Wednesday 16 January 2013

The open grave of the Mughal Queen

The mediaeval city of Bijapur in north Karnataka is famous for its Islamic monuments. The city was once the capital of the Adil Shahi Emperors who were great patrons of art, architecture, literature and other final arts. Aurangzeb had five wives. One of then was Aurangabadi Mahal.
The Adil Shahi Kingdom was founded in 1489 by Yusuf Adil Shah who traced his ancestry to the Persian Kings. The Emperors who followed Yusuf transformed Bijapur into the foremost city of excellence in the Deccan and very soon it came to be known as the Palmyra of the Deccan.
Palmyra is an ancient city in Syria and it is famed for its ruins. The city is near an Oasis and, hence, it came to be known as Bride of the Desert.
The growing wealth of Bijapur and the secular nature of its Emperors attracted the ire of the Mughal Emperor Aurangzeb. The Mughals, right from the time of Shahajan, had been wanting to subjugate Bijpaur.
Aurangzeb (1658-1707) had camped in south India for several decades to subdue the Deccan states of Bijapur, Ahmednagar and Golconda apart from carrying out a relentless campaign against Shivaji, the Marattha Emperor.
As was the wont in those days, Aurangzeb had settled down on the Deccan with his family. The long drawn out wars against Bijapur and the Maratthas had exhausted him mentally and physically. He had five wives- Nawab Raj Rai Begum, Dilras Bano Begum, Hira Bai Zainabadi Begum, Aurangabadi Mahal and Udaipuri Mahal.
Aurangabadi Mahal, who had married Auragnzeb in 1654, had they had a daughter frm the marriage.
She had joined Aurangzeb during the later part of his campaign against Bijapur. She was with him when he finally overcame the stubborn Bijapur resistance in 1686 and the last Bijapur Emperor, Sikander Adil Shah, surrendered.
She entered Bijapur City along with Aurangzeb and stayed there for some time before the couple moved to Golconda where Aurangzeb waged another war against the Emperor. 
Even as Golconda fell, Aurangzeb received news of the growing restlessness of the newly added territory of Bijapur to the Mughal Kingdom. Shivaji and his son Sambhaji were once again raiding Mughals posts and making daring attacks against the Mughals. 
So, Aurangzeb, with Aurangabadi Mahal in tow, hurried back to Bijapur sometime in 1688.  By the time he came to the walled city. The great plague of 1688 had already started its dreadful dance of death. More than 1.5 lakhs people were killed by the bubonic plague that swept Bijapur.

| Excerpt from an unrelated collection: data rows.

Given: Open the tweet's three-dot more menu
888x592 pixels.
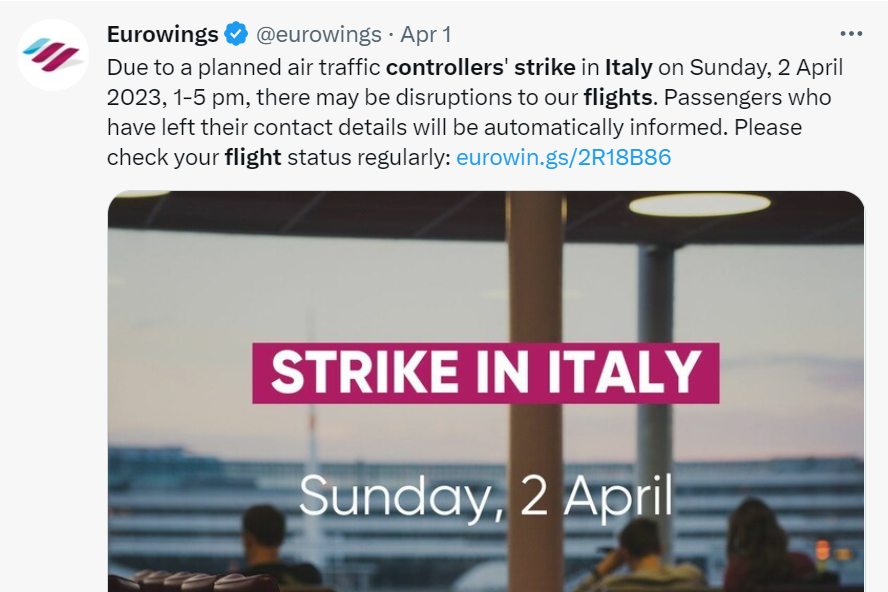Looking at the screenshot, I should [851, 34].
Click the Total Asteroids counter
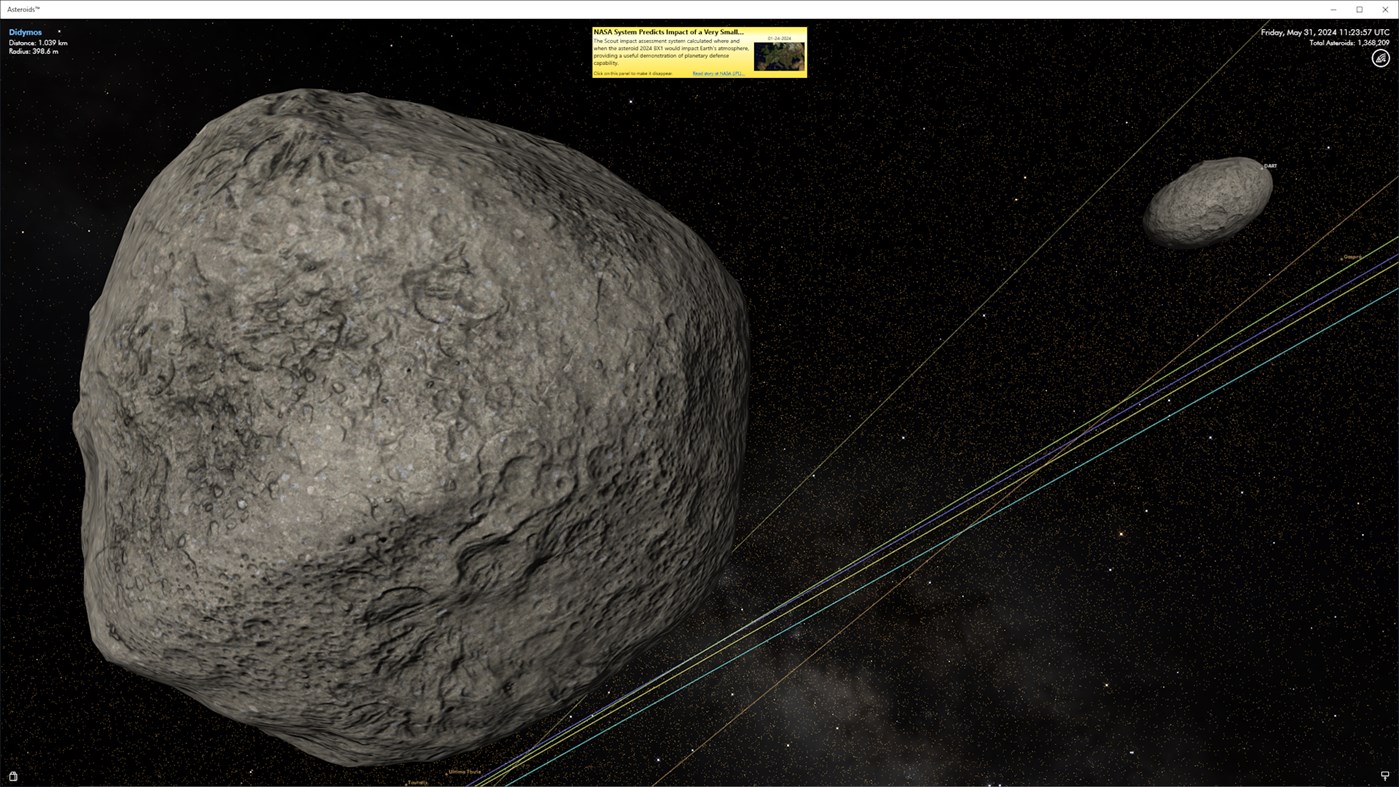The width and height of the screenshot is (1399, 787). click(x=1348, y=42)
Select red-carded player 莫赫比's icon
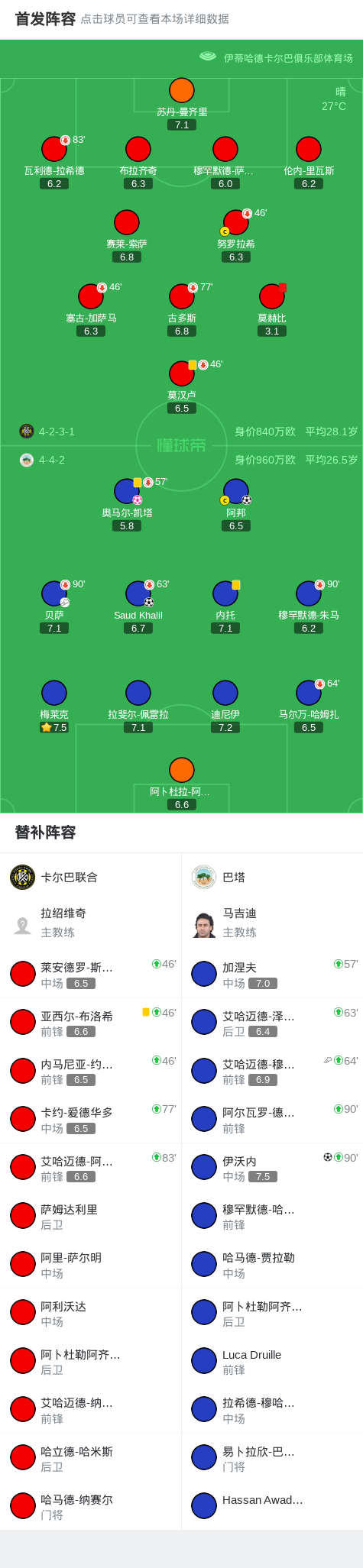Viewport: 363px width, 1568px height. pyautogui.click(x=272, y=296)
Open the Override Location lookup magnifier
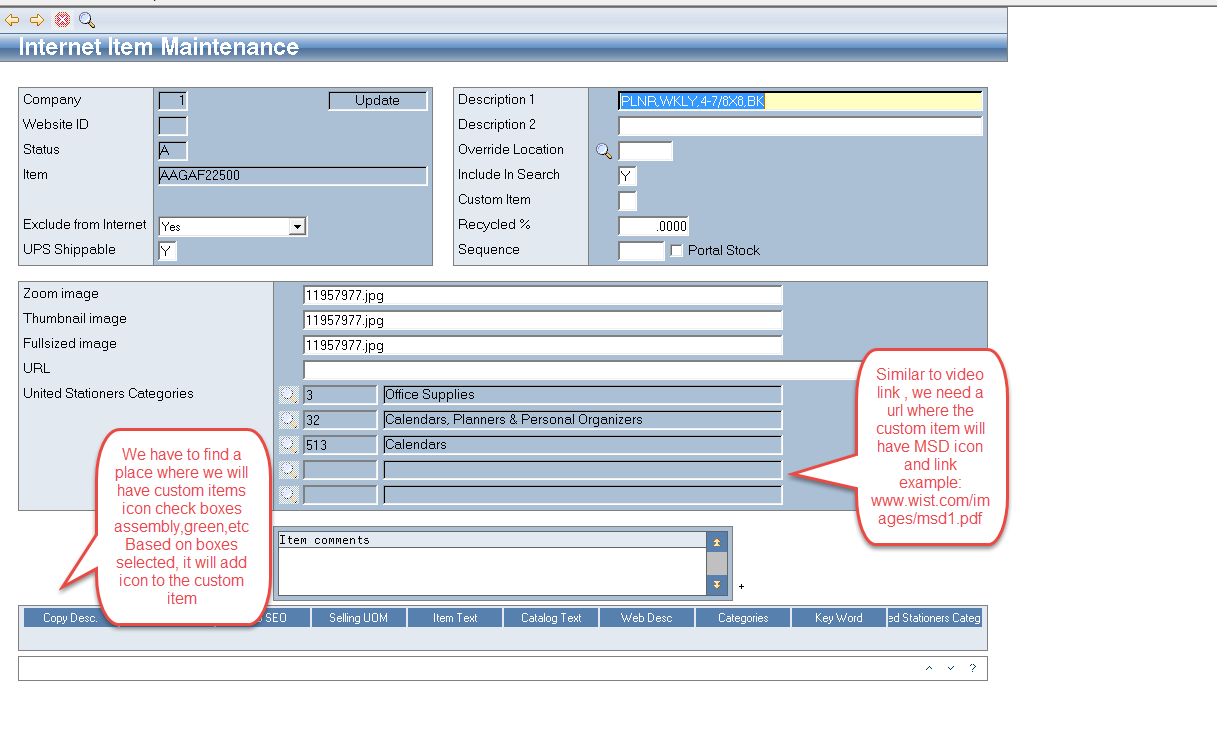The image size is (1217, 756). pyautogui.click(x=604, y=151)
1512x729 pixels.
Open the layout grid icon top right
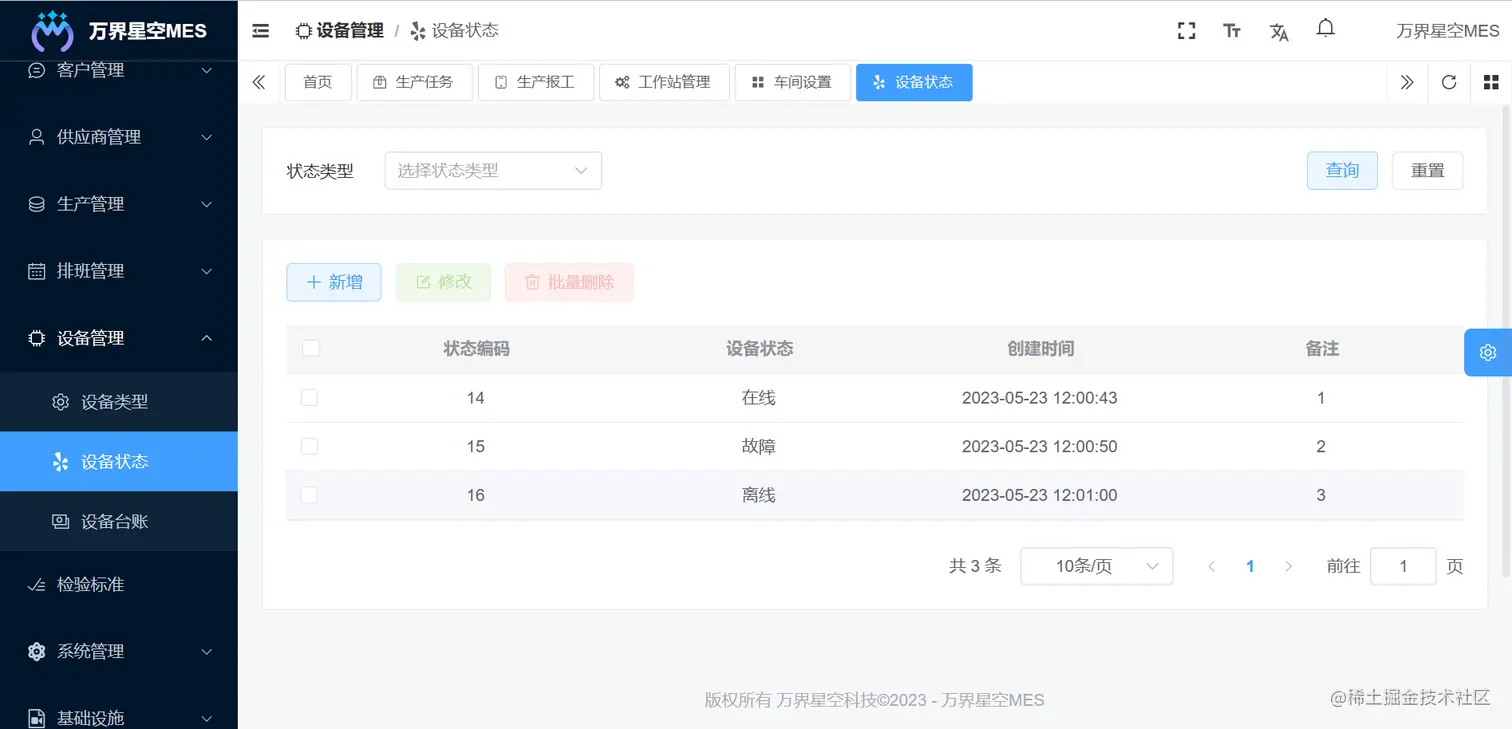(1491, 82)
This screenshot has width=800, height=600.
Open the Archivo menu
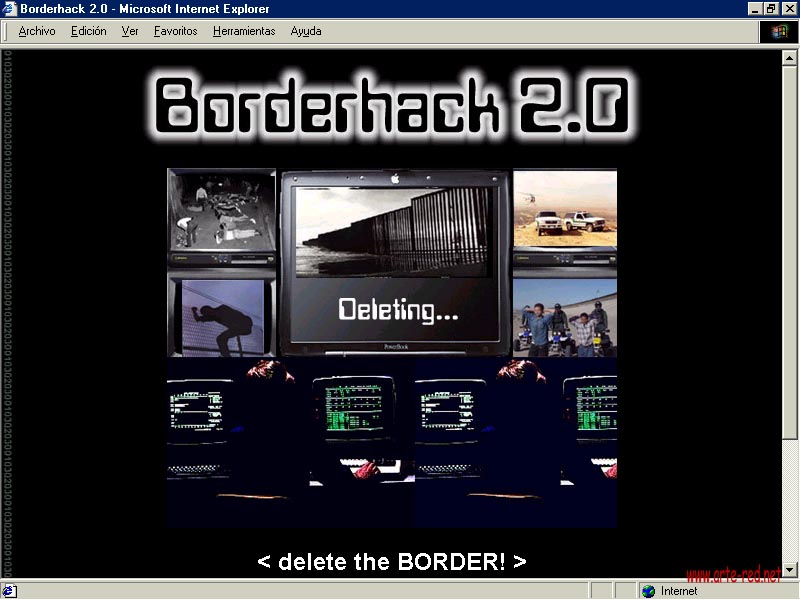pyautogui.click(x=37, y=31)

The plague also claimed the life of Aurangabadi Mahal. However, Aurangzeb could not be deterred from his avowed aim of  giving Bijapur a steady ruler. He had his wife buried in an open grave within Bijapur city itself.
Even today, the junior wife of  Aurangabadi Mahal is in the open. Unfortunately, only a handful of locals and none of the tourists visiting the city have an idea of the grave.
A really sad end to the wife of one the last great Mughals. While, the wives of Aurangzeb's predecessors, Aknar, Jahangor and Shahajahan, had magnificent tombs built for them, Aurangabadi had not even a roof over her tomb.